À Portuguesa... com Virgílio Nogueiro Gomes

Lembro-me da primeira vez que conheci o Virgílio. Em 2014 foi-me recomendado por um colega transmontano, quando andava à procura de um especialista que viesse falar sobre doçaria conventual de Trás-os-Montes, num seminário sobre o mesmo tema que estava a organizar em Tibães.

Chegou, falou e encantou. Fresco, falador, bem-disposto e sempre curioso. Trocámos contactos. Passei a receber as suas crónicas. Ficou um telefone que se liga de vez em quando para ouvir uma opinião, saber de um restaurante, pedir um conselho, dizer um olá! Sempre me atendeu com um sorriso e uma palavra amiga.

Tenho hoje alguns dos seus livros na minha mesa de trabalho e folhei-os com regularidade. Claro que não podia deixar de ter este. O “À portuguesa: receitas em livros estrangeiros até 1900” já anda nas suas crónicas há alguns anos e tem-me aberto o apetite.

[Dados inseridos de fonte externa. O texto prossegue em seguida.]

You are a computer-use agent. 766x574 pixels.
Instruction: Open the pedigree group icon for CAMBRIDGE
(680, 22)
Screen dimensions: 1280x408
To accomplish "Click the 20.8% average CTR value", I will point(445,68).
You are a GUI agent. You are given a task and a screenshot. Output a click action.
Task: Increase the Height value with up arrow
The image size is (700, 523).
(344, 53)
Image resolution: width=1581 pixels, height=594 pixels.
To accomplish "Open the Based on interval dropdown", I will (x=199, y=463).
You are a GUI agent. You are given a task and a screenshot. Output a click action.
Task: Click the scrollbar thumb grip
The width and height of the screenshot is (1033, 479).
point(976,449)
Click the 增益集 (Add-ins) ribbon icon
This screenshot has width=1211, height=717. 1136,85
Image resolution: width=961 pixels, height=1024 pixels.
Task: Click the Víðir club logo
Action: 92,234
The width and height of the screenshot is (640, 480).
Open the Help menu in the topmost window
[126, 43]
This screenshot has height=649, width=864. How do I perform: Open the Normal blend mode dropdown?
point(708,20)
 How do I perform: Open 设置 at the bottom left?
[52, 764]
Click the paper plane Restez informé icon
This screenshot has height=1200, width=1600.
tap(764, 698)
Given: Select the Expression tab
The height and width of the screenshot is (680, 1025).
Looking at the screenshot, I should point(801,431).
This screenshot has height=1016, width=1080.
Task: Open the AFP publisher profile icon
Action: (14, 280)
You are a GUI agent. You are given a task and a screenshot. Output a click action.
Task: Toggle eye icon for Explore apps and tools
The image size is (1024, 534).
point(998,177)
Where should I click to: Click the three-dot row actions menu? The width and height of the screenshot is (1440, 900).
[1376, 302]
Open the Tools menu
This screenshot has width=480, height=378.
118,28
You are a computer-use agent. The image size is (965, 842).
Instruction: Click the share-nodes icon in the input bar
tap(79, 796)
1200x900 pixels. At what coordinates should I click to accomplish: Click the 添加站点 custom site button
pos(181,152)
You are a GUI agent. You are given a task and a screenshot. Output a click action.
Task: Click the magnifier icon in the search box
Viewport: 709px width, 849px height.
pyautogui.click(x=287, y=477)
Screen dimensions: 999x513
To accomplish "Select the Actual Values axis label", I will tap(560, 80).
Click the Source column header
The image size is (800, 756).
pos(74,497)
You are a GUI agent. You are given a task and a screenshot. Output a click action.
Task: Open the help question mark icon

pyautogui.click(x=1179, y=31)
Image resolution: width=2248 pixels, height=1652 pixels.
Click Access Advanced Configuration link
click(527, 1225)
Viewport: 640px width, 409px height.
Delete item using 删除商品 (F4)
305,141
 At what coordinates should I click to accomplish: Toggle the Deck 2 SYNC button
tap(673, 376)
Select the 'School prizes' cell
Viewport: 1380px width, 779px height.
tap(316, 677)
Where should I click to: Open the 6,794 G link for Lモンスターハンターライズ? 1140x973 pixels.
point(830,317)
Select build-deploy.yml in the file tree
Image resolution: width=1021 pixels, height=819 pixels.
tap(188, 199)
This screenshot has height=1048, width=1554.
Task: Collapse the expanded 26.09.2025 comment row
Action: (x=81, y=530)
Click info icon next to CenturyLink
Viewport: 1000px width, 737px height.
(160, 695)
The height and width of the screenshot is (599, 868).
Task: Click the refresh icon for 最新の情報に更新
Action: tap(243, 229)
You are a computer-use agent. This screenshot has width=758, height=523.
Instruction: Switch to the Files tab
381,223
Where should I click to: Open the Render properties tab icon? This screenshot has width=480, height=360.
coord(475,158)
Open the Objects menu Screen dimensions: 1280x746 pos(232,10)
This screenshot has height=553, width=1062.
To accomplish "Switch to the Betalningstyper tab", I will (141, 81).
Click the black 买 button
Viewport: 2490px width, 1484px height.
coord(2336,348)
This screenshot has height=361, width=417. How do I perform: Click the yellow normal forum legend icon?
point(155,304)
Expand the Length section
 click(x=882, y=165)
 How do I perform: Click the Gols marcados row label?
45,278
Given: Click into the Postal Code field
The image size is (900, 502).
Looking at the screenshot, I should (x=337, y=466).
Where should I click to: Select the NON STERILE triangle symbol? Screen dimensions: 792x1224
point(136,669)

Este livro, sem grandes pretensiosismos académicos e sem o espartilho das citações e das notas de rodapé, apresenta o rigor necessário que se exige em textos deste género, citando as fontes, sempre que é necessário, no correr do texto.

Quando mergulhamos neste tão interessante conjunto de receitas que reflectem “aquilo que o olhar do outro projecta sobre nós”, como nos diz no prefácio a Doutora Inês Ornelas e Castro, não deixamos de nos interrogar sobre a nossa identidade alimentar. Afinal há pratos à portuguesa que nunca o foram e onde nós nada nos revemos. Ou será que foram?

 A Mesa Portuguesa na Europa

Depois das explicações iniciais, onde o autor nos abre a porta para uma mesa de requinte, iniciamos a leitura pausada e cronológica sobre os muitos cozinheiros europeus que, ao longo de 300 anos, foram registando receitas que entendiam ser da cozinha portuguesa. O autor, para além de nos apresentar o cozinheiro, procura explicar a razão da existência de tais receitas nos seus livros de cozinha. Os métodos? Os ingredientes? As ligações familiares ou diplomáticas são algumas das explicações. Mas há várias estranhezas…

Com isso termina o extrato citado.